Выбранный отрывок:

>>>>

В Древней Руси существовал обычай христославления, когда «священники между Рождеством и праздником трех царей (Крещение) ходят по всем домам своих приходов и поют некоторые церковные песни, и за это подносят им пиво или водки, да еще несколько копеек» [12, 16]. И.Г. Фоккеродт также описывает пародию «пьяной коллегии» на данный обычай: «Куда привалит это шествие, там сначала поется славление, за которое хозяин должен оплачиваться подарком, по крайней мере, в 100 рублей. Вслед за тем гости, которых бывало до 300, садятся за стол, и, если хозяин не слишком чего подает пить им, принесет очень скупой подарок, то его не только напоят до полусмерти, но и надают ему полновесных тузов в придачу» [там же, с. 17]. Участие в царской потехе имело принудительный характер. Из дворян выбирались архиереи и другие духовные чины, а во главе — князь-папа. Певчие государевы пели: «”Христос рождается” и ставили на стол чашу с вином. Затем архидиакон возглашал: “Всешутейский князь-папа, благослови в чаше вино!”». Святочные мистерии несли неслыханное унижение для старой знати. Показательно высказывание князя И. Хованского: «имали меня в Преображенское и на генеральном дворе Никита Зотов ставил меня в митрополиты, а дали мне для отречения столбец и по тому письму я отрицался, а во отречении спрашивали вместо “веруешь ли” – “пьешь ли” и чем своим отречением я себя и пуще бороды погубил, что не спорил и лучше мне было мучения венец принять, нежели было такое отречение чинить» [11, т. 15, кн. 8, с. 101].

<<<<

Представленные записи:
>>>>

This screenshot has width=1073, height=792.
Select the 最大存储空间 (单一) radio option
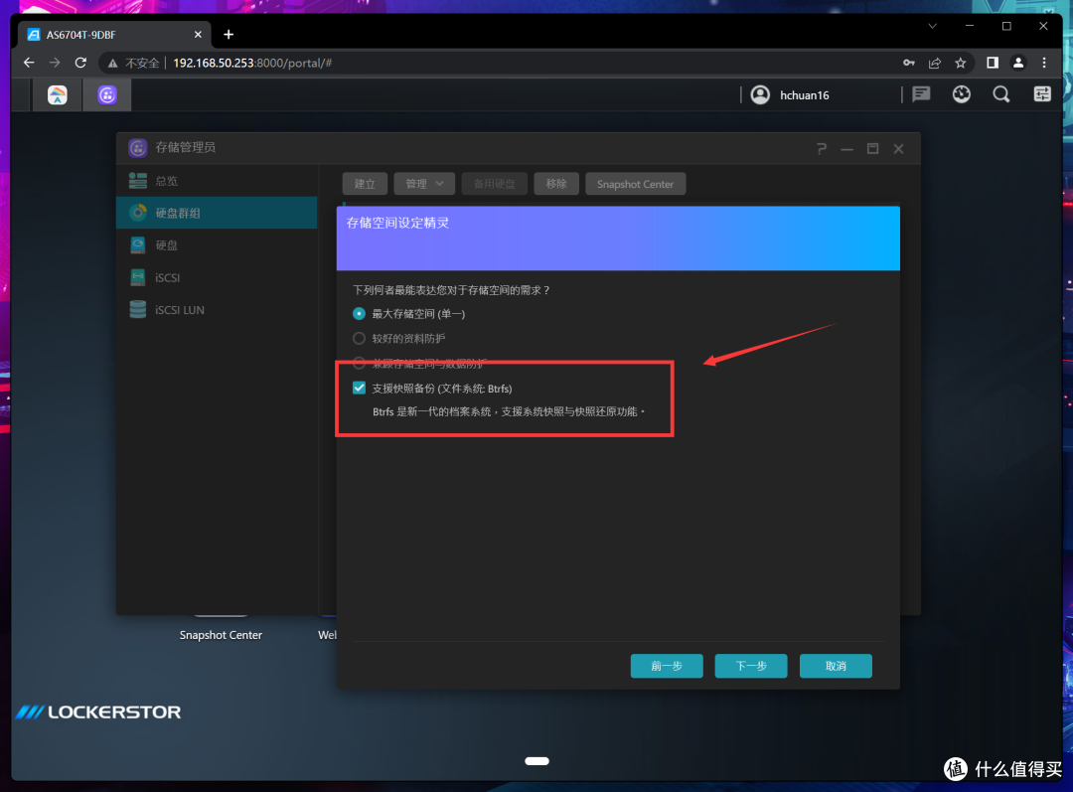[x=360, y=313]
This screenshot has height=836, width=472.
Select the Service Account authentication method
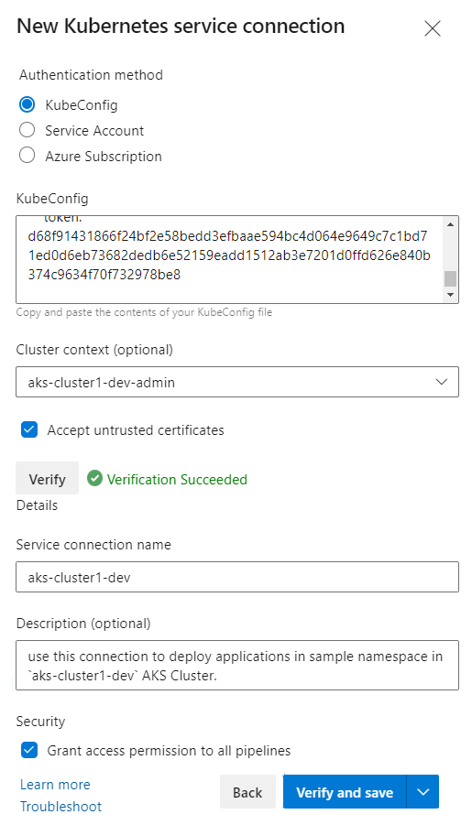pyautogui.click(x=27, y=130)
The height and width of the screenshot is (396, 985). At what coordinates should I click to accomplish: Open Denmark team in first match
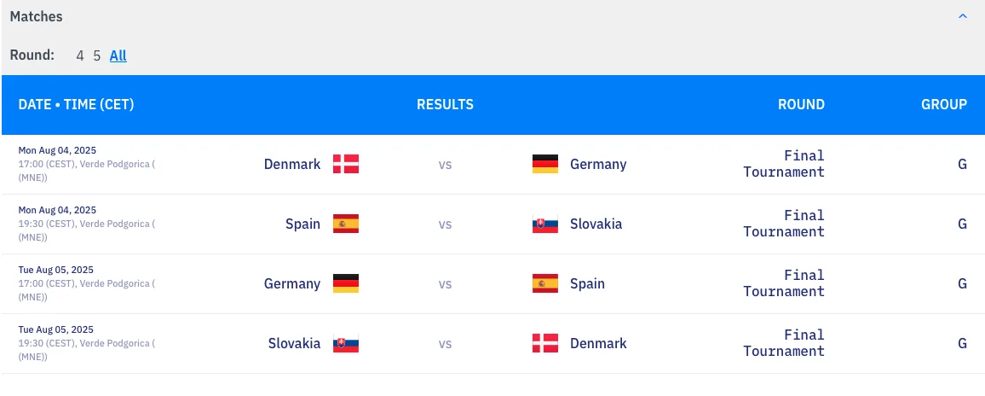pos(292,164)
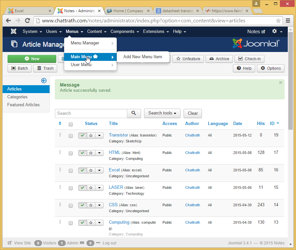Image resolution: width=296 pixels, height=250 pixels.
Task: Open the settings gear menu in admin bar
Action: [277, 32]
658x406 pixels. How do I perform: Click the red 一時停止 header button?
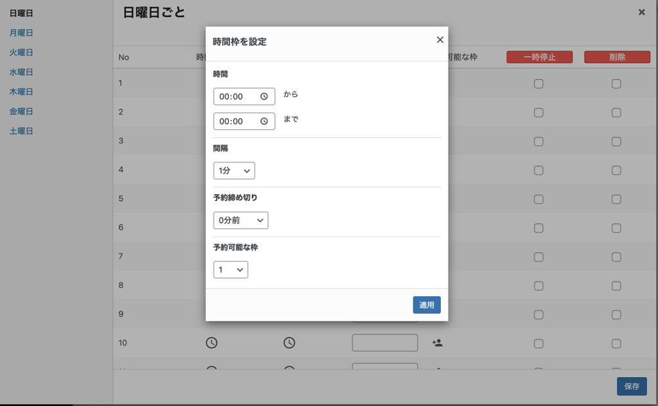(x=539, y=57)
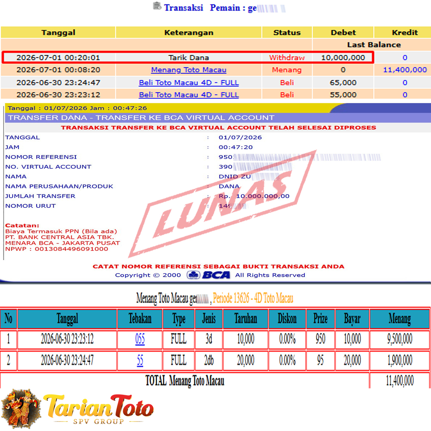Open the 55 tebakan link
The width and height of the screenshot is (431, 431).
click(x=140, y=360)
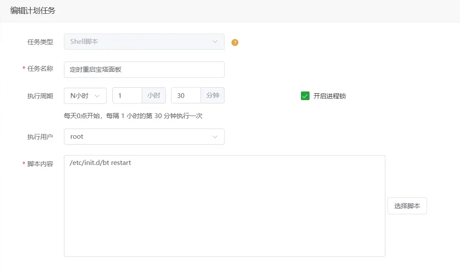
Task: Click the 脚本内容 field label
Action: tap(40, 164)
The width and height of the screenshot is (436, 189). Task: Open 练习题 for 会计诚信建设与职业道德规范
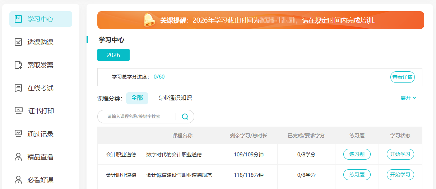click(x=357, y=175)
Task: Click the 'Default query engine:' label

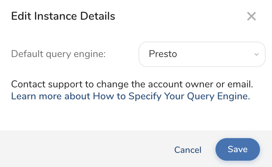Action: click(x=59, y=54)
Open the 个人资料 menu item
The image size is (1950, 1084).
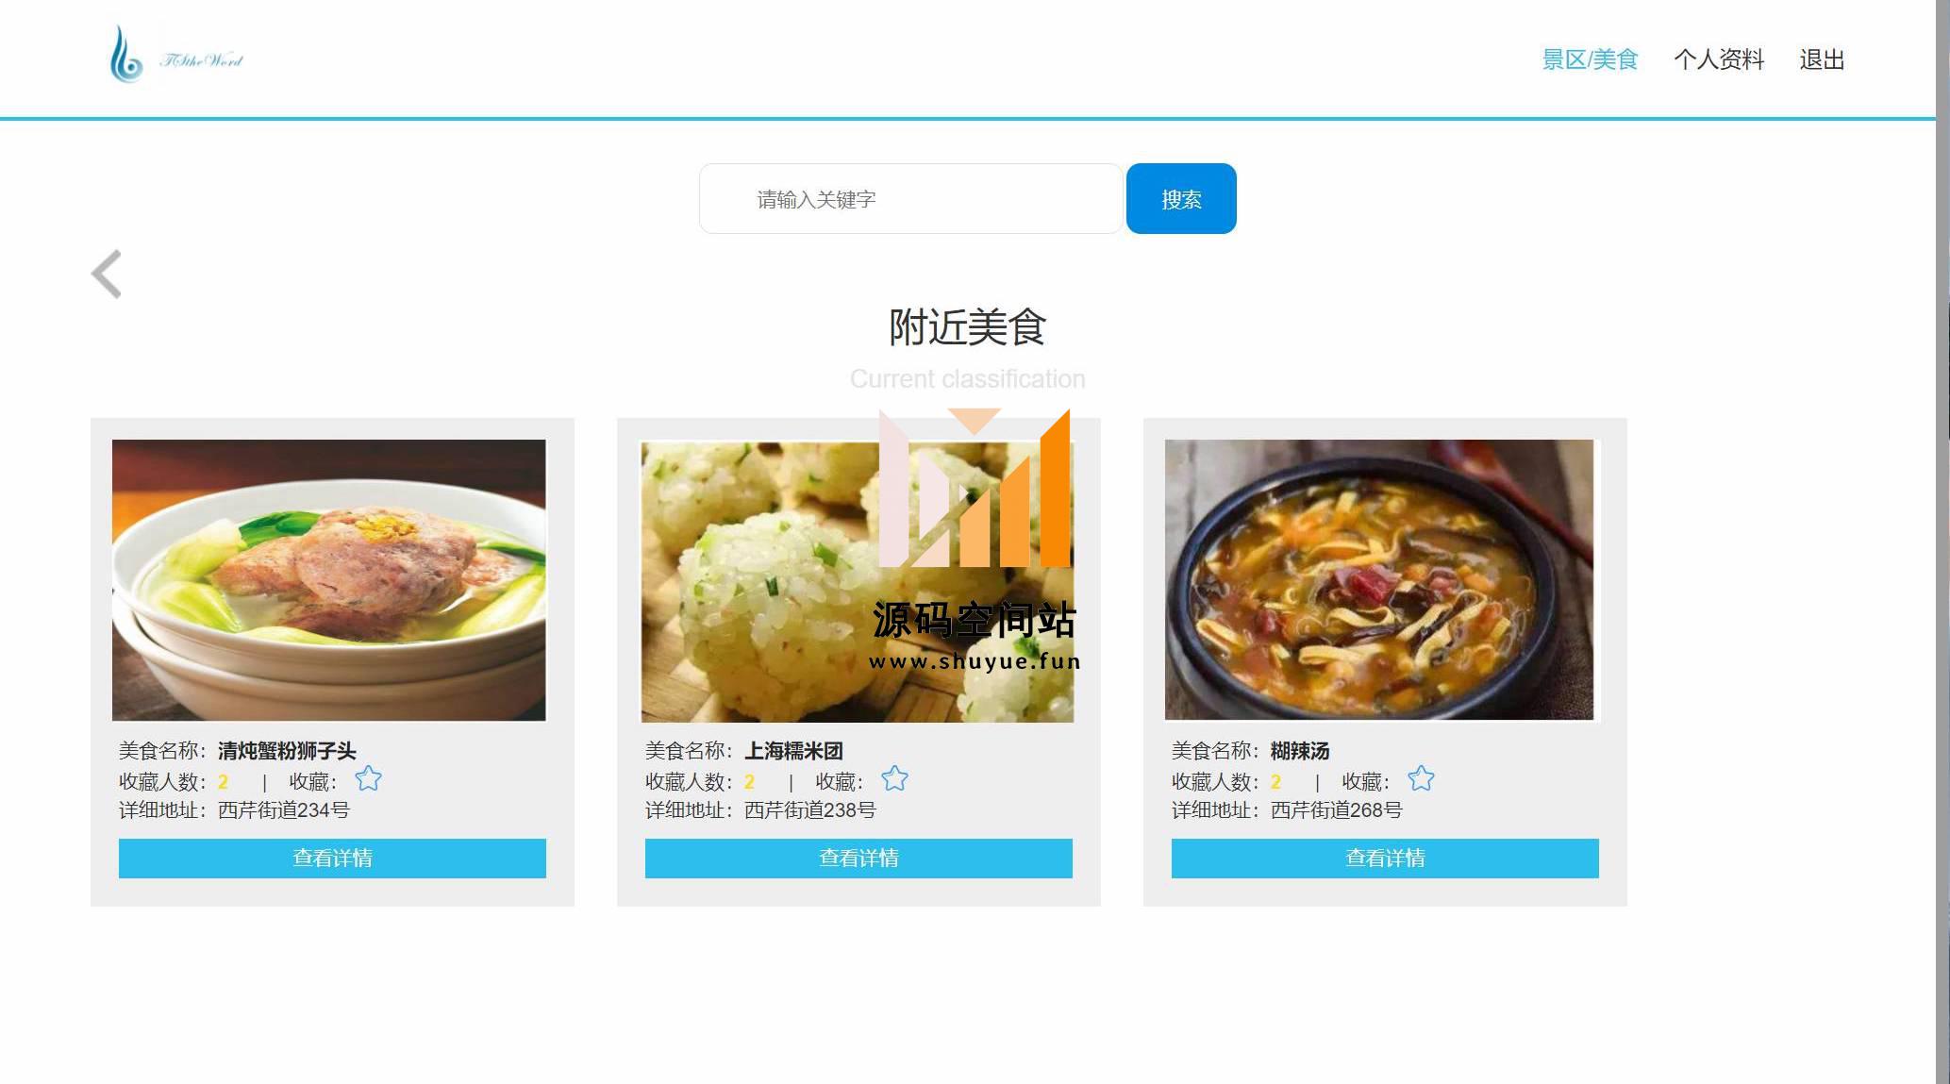[x=1719, y=59]
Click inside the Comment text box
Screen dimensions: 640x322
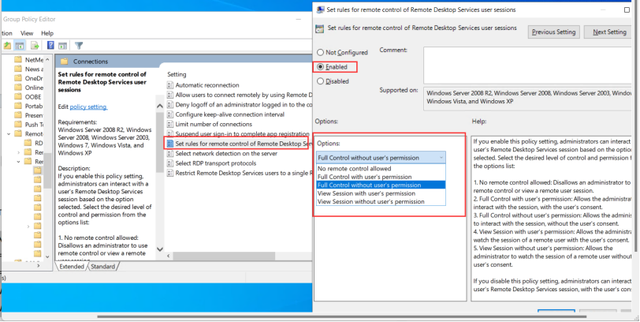(x=529, y=66)
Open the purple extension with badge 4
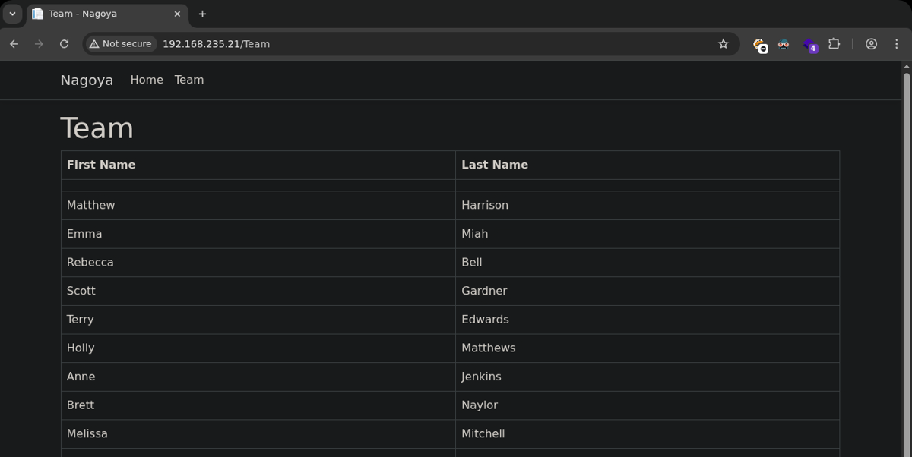Screen dimensions: 912x457 (809, 45)
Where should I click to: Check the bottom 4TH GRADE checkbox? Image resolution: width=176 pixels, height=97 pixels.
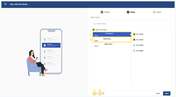(134, 51)
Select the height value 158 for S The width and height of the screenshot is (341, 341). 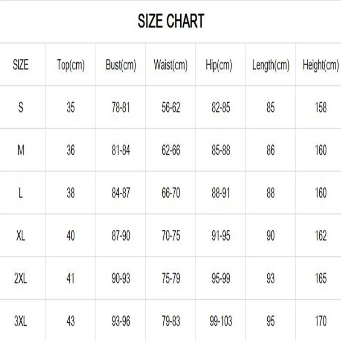tap(321, 107)
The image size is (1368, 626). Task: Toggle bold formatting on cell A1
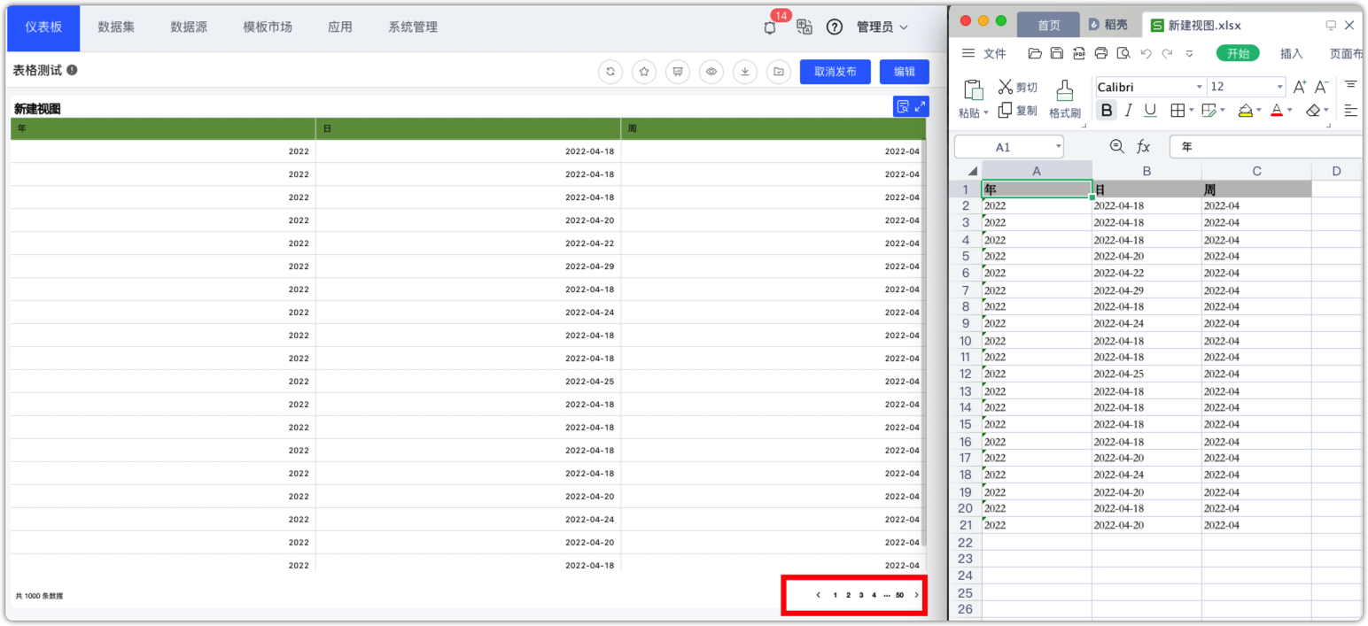coord(1107,110)

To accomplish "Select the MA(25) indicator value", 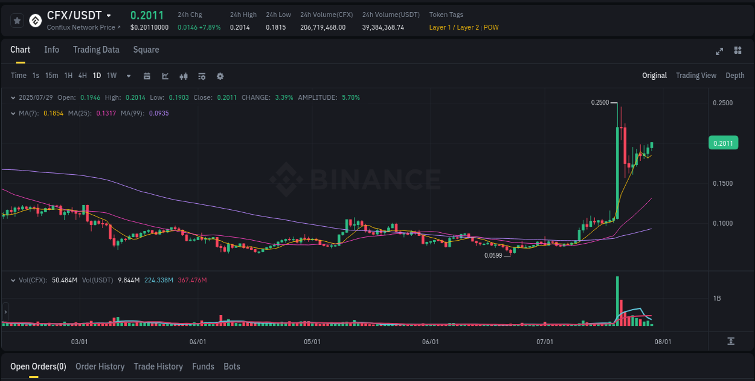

<<<<

Каким, согласно отрывку о святочных потехах, должен был быть подарок хозяина за славление?

Письменный ответ: По крайней мере в 100 рублей.